_PROMPT_
Rewrite the items below, replacing every "How do I perform" with "How can I carry out" and leaving all other text unchanged.

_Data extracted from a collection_
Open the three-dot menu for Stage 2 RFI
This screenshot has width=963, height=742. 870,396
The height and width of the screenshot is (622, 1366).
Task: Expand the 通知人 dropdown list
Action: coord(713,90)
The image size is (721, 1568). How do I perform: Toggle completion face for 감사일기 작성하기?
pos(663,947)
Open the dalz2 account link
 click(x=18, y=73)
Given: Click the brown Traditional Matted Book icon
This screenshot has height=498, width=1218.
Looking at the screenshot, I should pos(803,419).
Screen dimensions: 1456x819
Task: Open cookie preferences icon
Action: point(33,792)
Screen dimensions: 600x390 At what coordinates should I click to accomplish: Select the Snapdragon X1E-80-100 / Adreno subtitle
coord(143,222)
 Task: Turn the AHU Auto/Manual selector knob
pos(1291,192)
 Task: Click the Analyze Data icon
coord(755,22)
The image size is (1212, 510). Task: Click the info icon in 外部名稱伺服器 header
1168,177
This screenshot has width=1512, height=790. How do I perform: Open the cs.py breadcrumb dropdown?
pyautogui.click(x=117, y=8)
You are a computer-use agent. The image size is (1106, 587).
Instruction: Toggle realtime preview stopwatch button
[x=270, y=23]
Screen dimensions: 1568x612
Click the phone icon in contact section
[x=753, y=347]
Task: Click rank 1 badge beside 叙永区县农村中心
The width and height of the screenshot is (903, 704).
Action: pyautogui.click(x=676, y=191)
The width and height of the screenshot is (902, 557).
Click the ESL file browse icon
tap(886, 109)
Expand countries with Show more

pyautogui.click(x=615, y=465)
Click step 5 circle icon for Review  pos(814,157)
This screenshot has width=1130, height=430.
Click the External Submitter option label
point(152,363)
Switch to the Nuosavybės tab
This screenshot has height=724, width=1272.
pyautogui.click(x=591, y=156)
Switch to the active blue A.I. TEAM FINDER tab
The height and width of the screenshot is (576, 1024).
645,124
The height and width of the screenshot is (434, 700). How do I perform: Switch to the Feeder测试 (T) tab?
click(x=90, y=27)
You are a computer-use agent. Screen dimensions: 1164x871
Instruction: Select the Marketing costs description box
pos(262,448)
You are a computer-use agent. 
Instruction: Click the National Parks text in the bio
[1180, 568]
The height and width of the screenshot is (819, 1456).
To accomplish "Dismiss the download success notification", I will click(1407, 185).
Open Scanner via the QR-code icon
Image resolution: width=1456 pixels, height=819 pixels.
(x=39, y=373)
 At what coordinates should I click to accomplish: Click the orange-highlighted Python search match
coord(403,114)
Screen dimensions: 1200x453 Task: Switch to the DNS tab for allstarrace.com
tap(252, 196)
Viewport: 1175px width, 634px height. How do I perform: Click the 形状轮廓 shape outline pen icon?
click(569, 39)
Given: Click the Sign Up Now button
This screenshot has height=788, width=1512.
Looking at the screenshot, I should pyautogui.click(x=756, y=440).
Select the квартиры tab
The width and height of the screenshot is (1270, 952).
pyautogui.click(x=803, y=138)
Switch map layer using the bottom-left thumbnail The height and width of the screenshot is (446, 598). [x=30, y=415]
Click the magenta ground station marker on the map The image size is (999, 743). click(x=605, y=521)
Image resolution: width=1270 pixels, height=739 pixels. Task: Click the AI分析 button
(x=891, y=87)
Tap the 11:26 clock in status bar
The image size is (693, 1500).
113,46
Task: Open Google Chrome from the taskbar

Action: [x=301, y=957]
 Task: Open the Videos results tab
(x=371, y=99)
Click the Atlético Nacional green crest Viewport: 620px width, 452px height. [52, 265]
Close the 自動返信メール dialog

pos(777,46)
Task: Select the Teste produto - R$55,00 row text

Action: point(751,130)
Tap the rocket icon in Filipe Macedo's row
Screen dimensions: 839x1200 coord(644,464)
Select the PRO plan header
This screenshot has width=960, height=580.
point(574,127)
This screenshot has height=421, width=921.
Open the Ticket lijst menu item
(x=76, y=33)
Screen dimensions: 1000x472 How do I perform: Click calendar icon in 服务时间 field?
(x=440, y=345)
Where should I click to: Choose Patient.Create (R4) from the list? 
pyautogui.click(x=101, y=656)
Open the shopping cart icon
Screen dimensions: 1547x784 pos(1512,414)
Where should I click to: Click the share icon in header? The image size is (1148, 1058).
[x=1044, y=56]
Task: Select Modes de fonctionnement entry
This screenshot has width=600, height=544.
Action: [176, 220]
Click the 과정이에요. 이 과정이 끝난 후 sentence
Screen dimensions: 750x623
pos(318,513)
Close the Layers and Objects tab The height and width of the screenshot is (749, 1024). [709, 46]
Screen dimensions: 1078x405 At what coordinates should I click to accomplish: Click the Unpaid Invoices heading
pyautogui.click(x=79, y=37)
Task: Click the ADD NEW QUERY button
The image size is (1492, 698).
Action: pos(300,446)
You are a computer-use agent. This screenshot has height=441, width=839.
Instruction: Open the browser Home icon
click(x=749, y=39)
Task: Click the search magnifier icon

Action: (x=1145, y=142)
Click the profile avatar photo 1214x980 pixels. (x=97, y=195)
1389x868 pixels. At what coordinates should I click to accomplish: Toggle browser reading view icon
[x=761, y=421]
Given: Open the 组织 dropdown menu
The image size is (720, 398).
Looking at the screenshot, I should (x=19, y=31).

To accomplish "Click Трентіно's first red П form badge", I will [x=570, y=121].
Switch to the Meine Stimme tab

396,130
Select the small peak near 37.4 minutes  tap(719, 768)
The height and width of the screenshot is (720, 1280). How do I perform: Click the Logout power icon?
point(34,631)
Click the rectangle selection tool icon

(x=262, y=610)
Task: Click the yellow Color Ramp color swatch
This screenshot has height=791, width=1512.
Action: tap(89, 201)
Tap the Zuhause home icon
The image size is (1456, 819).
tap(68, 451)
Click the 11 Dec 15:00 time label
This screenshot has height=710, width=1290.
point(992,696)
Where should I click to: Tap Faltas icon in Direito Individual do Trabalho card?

_TASK OUTPUT_
Open the three-dot menu for Stage 2 RFI
This screenshot has width=963, height=742. 870,396
The height and width of the screenshot is (622, 1366).
Task: Expand the 通知人 dropdown list
Action: coord(713,90)
The image size is (721, 1568). How can I carry out: Toggle completion face for 감사일기 작성하기?
pos(663,947)
Open the dalz2 account link
 click(x=18, y=73)
Given: Click the brown Traditional Matted Book icon
This screenshot has height=498, width=1218.
Looking at the screenshot, I should pos(803,419).
Screen dimensions: 1456x819
Task: Open cookie preferences icon
Action: point(33,792)
Screen dimensions: 600x390 At what coordinates should I click to accomplish: Select the Snapdragon X1E-80-100 / Adreno subtitle
coord(143,222)
 Task: Turn the AHU Auto/Manual selector knob
pos(1291,192)
 Task: Click the Analyze Data icon
coord(755,22)
The image size is (1212, 510). Task: Click the info icon in 外部名稱伺服器 header
1168,177
This screenshot has width=1512, height=790. How can I carry out: Open the cs.py breadcrumb dropdown?
pyautogui.click(x=117, y=8)
You are a computer-use agent. The image size is (1106, 587).
Instruction: Toggle realtime preview stopwatch button
[x=270, y=23]
Screen dimensions: 1568x612
Click the phone icon in contact section
[x=753, y=347]
Task: Click rank 1 badge beside 叙永区县农村中心
The width and height of the screenshot is (903, 704).
Action: pyautogui.click(x=676, y=191)
The width and height of the screenshot is (902, 557).
Click the ESL file browse icon
tap(886, 109)
Expand countries with Show more

pyautogui.click(x=615, y=465)
Click step 5 circle icon for Review  pos(814,157)
This screenshot has width=1130, height=430.
Click the External Submitter option label
point(152,363)
Switch to the Nuosavybės tab
This screenshot has height=724, width=1272.
pyautogui.click(x=591, y=156)
Switch to the active blue A.I. TEAM FINDER tab
The height and width of the screenshot is (576, 1024).
645,124
The height and width of the screenshot is (434, 700). How can I carry out: Switch to the Feeder测试 (T) tab?
click(x=90, y=27)
You are a computer-use agent. Screen dimensions: 1164x871
Instruction: Select the Marketing costs description box
pos(262,448)
You are a computer-use agent. 
Instruction: Click the National Parks text in the bio
[1180, 568]
The height and width of the screenshot is (819, 1456).
To accomplish "Dismiss the download success notification", I will click(1407, 185).
Open Scanner via the QR-code icon
Image resolution: width=1456 pixels, height=819 pixels.
(x=39, y=373)
 At what coordinates should I click to accomplish: Click the orange-highlighted Python search match
coord(403,114)
Screen dimensions: 1200x453 Task: Switch to the DNS tab for allstarrace.com
tap(252, 196)
Viewport: 1175px width, 634px height. How can I carry out: Click the 形状轮廓 shape outline pen icon?
click(569, 39)
Given: Click the Sign Up Now button
This screenshot has height=788, width=1512.
Looking at the screenshot, I should pyautogui.click(x=756, y=440).
Select the квартиры tab
The width and height of the screenshot is (1270, 952).
pyautogui.click(x=803, y=138)
Switch map layer using the bottom-left thumbnail The height and width of the screenshot is (446, 598). [x=30, y=415]
Click the magenta ground station marker on the map The image size is (999, 743). click(x=605, y=521)
Image resolution: width=1270 pixels, height=739 pixels. Task: Click the AI分析 button
(x=891, y=87)
Tap the 11:26 clock in status bar
The image size is (693, 1500).
113,46
Task: Open Google Chrome from the taskbar

Action: [x=301, y=957]
 Task: Open the Videos results tab
(x=371, y=99)
Click the Atlético Nacional green crest Viewport: 620px width, 452px height. [52, 265]
Close the 自動返信メール dialog

pos(777,46)
Task: Select the Teste produto - R$55,00 row text

Action: point(751,130)
Tap the rocket icon in Filipe Macedo's row
Screen dimensions: 839x1200 coord(644,464)
Select the PRO plan header
This screenshot has width=960, height=580.
point(574,127)
This screenshot has height=421, width=921.
Open the Ticket lijst menu item
(x=76, y=33)
Screen dimensions: 1000x472 How can I carry out: Click calendar icon in 服务时间 field?
(x=440, y=345)
Where should I click to: Choose Patient.Create (R4) from the list? 
pyautogui.click(x=101, y=656)
Open the shopping cart icon
Screen dimensions: 1547x784 pos(1512,414)
Where should I click to: Click the share icon in header? The image size is (1148, 1058).
[x=1044, y=56]
Task: Select Modes de fonctionnement entry
This screenshot has width=600, height=544.
Action: [176, 220]
Click the 과정이에요. 이 과정이 끝난 후 sentence
Screen dimensions: 750x623
pos(318,513)
Close the Layers and Objects tab The height and width of the screenshot is (749, 1024). [709, 46]
Screen dimensions: 1078x405 At what coordinates should I click to accomplish: Click the Unpaid Invoices heading
pyautogui.click(x=79, y=37)
Task: Click the ADD NEW QUERY button
The image size is (1492, 698).
Action: pos(300,446)
You are a computer-use agent. This screenshot has height=441, width=839.
Instruction: Open the browser Home icon
click(x=749, y=39)
Task: Click the search magnifier icon

Action: (x=1145, y=142)
Click the profile avatar photo 1214x980 pixels. (x=97, y=195)
1389x868 pixels. At what coordinates should I click to accomplish: Toggle browser reading view icon
[x=761, y=421]
Given: Open the 组织 dropdown menu
The image size is (720, 398).
Looking at the screenshot, I should (x=19, y=31).

To accomplish "Click Трентіно's first red П form badge", I will [x=570, y=121].
Switch to the Meine Stimme tab

396,130
Select the small peak near 37.4 minutes  tap(719, 768)
The height and width of the screenshot is (720, 1280). How can I carry out: Click the Logout power icon?
point(34,631)
Click the rectangle selection tool icon

(x=262, y=610)
Task: Click the yellow Color Ramp color swatch
This screenshot has height=791, width=1512.
Action: tap(89, 201)
Tap the Zuhause home icon
The image size is (1456, 819).
tap(68, 451)
Click the 11 Dec 15:00 time label
This screenshot has height=710, width=1290.
point(992,696)
Where should I click to: Tap Faltas icon in Direito Individual do Trabalho card?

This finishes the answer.